IPTO management alternative ‘to be sought if lenders insist’

An alternative measure of equivalent value will be sought if the country’s lenders insist on private management for a new company proposed by the government to take on the fixed assets of IPTO, Greece’s gas grid operator, associates of Prime Minister Alexis Tsipras have told energypress.

The prime minister’s aides said that they have been informed by the energy ministry on the demand raised by lenders, while also noting they felt an impasse has not yet been reached.

The prime minister’s aides will be waiting for news from Environment and Energy Minister Panos Skourletis’s meeting with creditor representatives, expected this week, for a clearer picture on the IPTO matter. A date for the meeting has not yet been announced.

Government officials believe leeway exists on the IPTO case and feel that a deal with a leaning towards Greece’s proposal can be achieved.

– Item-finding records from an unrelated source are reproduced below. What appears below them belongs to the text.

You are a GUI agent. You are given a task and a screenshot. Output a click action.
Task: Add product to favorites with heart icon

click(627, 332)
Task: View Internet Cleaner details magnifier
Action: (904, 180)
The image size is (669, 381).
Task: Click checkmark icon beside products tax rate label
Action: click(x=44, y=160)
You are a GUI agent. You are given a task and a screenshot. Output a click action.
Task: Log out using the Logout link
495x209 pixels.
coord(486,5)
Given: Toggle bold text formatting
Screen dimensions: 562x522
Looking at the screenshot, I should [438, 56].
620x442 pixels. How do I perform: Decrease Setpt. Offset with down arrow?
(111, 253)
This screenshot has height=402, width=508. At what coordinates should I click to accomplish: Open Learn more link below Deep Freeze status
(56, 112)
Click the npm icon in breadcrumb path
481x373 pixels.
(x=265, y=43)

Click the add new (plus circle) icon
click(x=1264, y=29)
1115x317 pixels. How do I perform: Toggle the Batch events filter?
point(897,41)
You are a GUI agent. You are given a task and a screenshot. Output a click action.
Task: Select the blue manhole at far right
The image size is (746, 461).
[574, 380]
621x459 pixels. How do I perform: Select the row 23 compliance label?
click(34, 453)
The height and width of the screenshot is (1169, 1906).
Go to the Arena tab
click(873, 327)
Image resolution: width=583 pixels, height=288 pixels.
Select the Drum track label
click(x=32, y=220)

The lenders have accepted a Greek proposal for the establishment of a new company to take on IPTO’s fixed assets, but are now demanding that its management be assumed by a private-sector company, which would enter the deal as a strategic investor, regardless of the stake it will hold in the new company. Based on the plan, the Greek state will hold a stake of at least 51 percent in the new company.

Greek officials feel that the private-management demand made by the lenders is unreasonable.

IPTO is a wholly-owned subsidiary firm of the main power utility PPC, whose overwhelming market dominance in Greece’s electricity market, from production to retail, will need to be drastically restricted as part of the bailout deal.

All the Greek officials appear to have secured at this stage is avoidance of IPTO’s privatization.